▶ _EXERCISE DETAILS_
Produce word for word the lines of the data below running from the one that has "State / Province field" to the one that has "Image resolution: width=421", inclusive, and no others.

[Stored items]

-- Opening Marker --

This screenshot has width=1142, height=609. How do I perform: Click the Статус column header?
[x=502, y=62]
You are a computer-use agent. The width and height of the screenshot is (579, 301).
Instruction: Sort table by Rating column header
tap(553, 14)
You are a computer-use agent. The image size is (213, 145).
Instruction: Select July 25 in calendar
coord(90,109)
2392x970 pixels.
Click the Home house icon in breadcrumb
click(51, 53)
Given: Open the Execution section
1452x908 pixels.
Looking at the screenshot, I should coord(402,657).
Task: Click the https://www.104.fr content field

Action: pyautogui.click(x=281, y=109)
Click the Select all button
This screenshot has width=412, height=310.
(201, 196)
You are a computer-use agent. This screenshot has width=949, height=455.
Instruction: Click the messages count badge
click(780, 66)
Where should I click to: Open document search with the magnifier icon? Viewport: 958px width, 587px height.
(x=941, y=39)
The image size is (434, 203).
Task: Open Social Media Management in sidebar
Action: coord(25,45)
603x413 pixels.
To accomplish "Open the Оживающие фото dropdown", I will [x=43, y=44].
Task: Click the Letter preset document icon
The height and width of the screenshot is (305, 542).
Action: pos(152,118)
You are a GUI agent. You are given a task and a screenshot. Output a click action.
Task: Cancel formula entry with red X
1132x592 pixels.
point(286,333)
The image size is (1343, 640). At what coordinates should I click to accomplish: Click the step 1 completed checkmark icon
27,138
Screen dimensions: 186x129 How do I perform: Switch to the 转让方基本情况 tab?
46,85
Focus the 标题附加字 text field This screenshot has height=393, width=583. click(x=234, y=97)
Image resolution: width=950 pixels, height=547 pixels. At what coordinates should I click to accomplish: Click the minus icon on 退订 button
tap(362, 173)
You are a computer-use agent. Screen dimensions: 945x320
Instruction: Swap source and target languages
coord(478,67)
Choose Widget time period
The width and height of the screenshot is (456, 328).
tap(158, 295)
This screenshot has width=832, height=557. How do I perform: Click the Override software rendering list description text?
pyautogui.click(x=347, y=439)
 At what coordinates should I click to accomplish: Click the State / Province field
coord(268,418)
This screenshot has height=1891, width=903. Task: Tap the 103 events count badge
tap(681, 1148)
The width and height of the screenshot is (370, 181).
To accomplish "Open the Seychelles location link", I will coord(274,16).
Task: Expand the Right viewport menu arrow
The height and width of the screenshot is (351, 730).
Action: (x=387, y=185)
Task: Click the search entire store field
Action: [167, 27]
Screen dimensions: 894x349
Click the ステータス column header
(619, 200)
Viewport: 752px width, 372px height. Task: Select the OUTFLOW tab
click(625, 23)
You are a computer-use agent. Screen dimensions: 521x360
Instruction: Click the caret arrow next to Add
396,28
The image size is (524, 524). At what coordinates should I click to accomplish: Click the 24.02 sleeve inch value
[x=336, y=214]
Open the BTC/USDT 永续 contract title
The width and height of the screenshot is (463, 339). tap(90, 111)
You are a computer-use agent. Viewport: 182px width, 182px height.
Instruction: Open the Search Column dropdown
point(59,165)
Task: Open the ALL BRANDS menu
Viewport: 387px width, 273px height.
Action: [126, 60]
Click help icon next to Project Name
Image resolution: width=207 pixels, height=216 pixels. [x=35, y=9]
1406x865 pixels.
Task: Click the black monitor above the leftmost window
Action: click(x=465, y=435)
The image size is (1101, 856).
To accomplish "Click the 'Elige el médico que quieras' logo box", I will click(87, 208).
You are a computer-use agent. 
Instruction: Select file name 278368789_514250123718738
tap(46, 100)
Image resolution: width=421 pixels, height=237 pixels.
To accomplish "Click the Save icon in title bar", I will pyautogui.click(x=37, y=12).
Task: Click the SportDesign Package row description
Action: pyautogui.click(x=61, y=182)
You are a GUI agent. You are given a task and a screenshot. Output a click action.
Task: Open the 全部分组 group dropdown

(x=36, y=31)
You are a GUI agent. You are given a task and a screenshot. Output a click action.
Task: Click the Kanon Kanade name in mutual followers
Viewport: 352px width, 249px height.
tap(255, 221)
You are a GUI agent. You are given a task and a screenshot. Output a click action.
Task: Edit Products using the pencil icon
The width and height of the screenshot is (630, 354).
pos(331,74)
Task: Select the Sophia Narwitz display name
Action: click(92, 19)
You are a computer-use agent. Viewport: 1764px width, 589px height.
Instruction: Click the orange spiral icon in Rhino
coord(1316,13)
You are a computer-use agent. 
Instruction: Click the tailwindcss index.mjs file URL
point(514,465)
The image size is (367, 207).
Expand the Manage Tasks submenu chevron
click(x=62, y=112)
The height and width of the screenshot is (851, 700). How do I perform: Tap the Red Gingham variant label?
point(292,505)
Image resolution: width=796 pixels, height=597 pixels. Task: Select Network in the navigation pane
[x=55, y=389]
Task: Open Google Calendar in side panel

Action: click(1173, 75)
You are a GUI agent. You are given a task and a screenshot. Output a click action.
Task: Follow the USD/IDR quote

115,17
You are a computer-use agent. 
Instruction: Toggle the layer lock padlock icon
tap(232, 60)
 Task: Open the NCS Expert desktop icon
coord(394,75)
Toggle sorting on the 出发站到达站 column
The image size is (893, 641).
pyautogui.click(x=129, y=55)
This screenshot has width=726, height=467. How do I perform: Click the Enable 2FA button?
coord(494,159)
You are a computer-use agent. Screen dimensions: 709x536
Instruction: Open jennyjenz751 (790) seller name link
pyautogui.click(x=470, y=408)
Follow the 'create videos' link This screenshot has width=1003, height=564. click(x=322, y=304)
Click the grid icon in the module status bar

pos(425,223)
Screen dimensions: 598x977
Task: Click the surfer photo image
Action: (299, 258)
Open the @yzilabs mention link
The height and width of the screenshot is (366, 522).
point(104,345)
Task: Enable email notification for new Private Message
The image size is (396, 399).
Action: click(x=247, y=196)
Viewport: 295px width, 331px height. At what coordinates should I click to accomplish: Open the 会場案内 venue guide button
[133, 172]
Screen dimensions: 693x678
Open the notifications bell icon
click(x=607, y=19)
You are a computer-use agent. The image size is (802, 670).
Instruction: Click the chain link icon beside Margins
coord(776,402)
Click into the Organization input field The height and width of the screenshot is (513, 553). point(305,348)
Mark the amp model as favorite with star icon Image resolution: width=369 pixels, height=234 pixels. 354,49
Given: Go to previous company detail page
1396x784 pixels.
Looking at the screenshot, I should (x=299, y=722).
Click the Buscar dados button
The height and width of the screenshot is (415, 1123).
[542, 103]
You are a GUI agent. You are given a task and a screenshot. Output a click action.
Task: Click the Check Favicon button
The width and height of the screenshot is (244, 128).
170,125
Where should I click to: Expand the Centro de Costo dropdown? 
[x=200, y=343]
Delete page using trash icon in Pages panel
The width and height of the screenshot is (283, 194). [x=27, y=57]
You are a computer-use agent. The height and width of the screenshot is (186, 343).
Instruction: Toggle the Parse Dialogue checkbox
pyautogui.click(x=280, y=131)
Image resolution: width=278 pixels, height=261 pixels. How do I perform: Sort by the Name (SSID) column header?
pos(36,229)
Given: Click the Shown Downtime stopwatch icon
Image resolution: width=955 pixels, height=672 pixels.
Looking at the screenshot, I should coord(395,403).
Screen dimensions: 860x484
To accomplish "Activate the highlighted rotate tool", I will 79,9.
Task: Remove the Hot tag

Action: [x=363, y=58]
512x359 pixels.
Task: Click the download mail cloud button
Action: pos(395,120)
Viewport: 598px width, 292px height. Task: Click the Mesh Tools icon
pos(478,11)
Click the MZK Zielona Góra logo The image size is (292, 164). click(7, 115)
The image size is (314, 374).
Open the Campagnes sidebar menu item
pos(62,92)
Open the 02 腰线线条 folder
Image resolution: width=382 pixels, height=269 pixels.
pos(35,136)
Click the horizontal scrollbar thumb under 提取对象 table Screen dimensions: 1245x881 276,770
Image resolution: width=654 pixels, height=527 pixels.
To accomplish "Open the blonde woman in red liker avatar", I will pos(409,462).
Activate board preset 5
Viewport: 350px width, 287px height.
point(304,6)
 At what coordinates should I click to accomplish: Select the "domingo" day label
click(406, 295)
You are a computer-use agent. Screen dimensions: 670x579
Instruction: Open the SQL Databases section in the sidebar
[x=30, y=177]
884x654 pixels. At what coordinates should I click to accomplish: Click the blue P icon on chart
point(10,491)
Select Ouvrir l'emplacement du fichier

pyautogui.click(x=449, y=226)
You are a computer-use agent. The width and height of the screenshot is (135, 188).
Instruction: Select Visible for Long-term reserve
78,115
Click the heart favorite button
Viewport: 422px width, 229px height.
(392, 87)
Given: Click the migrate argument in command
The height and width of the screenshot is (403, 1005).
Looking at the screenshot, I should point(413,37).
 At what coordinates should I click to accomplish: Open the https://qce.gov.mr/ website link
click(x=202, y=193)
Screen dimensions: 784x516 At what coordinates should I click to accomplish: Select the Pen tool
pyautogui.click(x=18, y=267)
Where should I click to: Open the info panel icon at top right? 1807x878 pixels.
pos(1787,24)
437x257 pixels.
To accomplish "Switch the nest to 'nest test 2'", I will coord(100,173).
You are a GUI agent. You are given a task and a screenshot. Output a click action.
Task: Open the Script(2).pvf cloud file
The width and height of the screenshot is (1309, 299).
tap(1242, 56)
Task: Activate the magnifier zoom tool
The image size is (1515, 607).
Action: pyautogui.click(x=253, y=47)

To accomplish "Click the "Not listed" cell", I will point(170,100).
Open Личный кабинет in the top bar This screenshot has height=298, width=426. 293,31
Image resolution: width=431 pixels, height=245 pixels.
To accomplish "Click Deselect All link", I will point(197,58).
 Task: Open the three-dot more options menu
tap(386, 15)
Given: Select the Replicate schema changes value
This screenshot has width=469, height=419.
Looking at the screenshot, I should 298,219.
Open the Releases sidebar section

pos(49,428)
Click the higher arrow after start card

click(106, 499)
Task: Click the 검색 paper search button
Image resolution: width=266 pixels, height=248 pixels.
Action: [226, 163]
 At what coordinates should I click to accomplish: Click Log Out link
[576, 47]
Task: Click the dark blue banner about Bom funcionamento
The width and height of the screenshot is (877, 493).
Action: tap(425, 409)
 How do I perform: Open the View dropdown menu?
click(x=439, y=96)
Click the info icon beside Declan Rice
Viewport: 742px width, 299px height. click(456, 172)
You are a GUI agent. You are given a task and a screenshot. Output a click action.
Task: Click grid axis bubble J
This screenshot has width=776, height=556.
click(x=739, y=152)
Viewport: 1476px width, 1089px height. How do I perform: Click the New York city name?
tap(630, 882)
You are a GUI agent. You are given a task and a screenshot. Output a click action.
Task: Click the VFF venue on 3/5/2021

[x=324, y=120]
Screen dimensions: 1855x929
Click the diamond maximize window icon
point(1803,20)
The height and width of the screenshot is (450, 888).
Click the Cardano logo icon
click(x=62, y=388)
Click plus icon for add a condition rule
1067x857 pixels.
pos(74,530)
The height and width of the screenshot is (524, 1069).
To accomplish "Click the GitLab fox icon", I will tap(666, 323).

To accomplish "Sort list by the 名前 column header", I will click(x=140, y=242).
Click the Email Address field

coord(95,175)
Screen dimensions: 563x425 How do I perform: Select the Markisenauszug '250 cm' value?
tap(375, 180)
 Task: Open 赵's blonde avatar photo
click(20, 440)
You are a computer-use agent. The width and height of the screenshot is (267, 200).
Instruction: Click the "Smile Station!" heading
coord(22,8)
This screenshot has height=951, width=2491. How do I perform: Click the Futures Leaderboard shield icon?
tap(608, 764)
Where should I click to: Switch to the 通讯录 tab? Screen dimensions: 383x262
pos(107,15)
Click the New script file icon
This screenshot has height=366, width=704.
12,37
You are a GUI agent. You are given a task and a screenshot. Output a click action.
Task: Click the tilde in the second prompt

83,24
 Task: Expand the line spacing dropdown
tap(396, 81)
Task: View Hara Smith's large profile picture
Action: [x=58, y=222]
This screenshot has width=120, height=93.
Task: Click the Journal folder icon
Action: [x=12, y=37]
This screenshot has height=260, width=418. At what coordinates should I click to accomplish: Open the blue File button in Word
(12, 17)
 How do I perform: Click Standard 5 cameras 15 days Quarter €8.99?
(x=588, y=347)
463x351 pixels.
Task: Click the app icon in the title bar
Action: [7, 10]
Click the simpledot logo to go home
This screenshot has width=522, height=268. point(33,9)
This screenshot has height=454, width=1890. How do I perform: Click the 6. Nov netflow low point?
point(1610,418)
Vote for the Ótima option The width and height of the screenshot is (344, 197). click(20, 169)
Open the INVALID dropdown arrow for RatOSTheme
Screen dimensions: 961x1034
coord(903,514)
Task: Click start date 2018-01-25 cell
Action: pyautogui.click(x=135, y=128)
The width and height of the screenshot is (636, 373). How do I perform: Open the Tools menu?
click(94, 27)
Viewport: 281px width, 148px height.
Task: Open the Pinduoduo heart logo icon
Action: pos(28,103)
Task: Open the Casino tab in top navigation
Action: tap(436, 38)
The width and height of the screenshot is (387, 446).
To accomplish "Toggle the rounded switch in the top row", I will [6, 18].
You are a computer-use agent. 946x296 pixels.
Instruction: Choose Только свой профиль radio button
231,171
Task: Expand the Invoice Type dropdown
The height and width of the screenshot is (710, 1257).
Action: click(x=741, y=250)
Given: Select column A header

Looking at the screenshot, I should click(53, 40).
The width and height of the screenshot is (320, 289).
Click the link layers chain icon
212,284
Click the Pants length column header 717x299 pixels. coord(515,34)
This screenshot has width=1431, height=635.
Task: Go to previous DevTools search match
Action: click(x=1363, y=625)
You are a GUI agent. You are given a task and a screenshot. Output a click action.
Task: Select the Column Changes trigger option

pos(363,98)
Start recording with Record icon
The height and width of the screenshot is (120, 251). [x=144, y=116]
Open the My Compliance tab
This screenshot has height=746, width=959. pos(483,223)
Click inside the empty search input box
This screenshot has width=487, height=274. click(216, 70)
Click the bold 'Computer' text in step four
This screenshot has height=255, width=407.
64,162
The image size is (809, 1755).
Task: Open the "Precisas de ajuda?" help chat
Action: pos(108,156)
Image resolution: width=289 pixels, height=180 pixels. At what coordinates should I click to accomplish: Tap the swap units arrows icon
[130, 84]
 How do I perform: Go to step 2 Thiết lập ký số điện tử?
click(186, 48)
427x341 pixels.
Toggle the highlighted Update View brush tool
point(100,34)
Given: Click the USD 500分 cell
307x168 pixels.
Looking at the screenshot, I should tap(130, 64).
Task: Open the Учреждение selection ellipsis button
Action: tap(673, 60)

-- Closing Marker --

▶ _RESPONSE_
 At what coordinates should I click to accomplish: Click the State / Province field
coord(268,418)
This screenshot has height=1891, width=903. Task: Tap the 103 events count badge
tap(681, 1148)
The width and height of the screenshot is (370, 181).
To accomplish "Open the Seychelles location link", I will coord(274,16).
Task: Expand the Right viewport menu arrow
The height and width of the screenshot is (351, 730).
Action: (x=387, y=185)
Task: Click the search entire store field
Action: [167, 27]
Screen dimensions: 894x349
Click the ステータス column header
(619, 200)
Viewport: 752px width, 372px height. Task: Select the OUTFLOW tab
click(625, 23)
You are a computer-use agent. Screen dimensions: 521x360
Instruction: Click the caret arrow next to Add
396,28
The image size is (524, 524). At what coordinates should I click to accomplish: Click the 24.02 sleeve inch value
[x=336, y=214]
Open the BTC/USDT 永续 contract title
The width and height of the screenshot is (463, 339). tap(90, 111)
You are a computer-use agent. Viewport: 182px width, 182px height.
Instruction: Open the Search Column dropdown
point(59,165)
Task: Open the ALL BRANDS menu
Viewport: 387px width, 273px height.
Action: [126, 60]
Click help icon next to Project Name
Image resolution: width=207 pixels, height=216 pixels. [x=35, y=9]
1406x865 pixels.
Task: Click the black monitor above the leftmost window
Action: click(x=465, y=435)
The image size is (1101, 856).
To accomplish "Click the 'Elige el médico que quieras' logo box", I will click(87, 208).
You are a computer-use agent. 
Instruction: Select file name 278368789_514250123718738
tap(46, 100)
Image resolution: width=421 pixels, height=237 pixels.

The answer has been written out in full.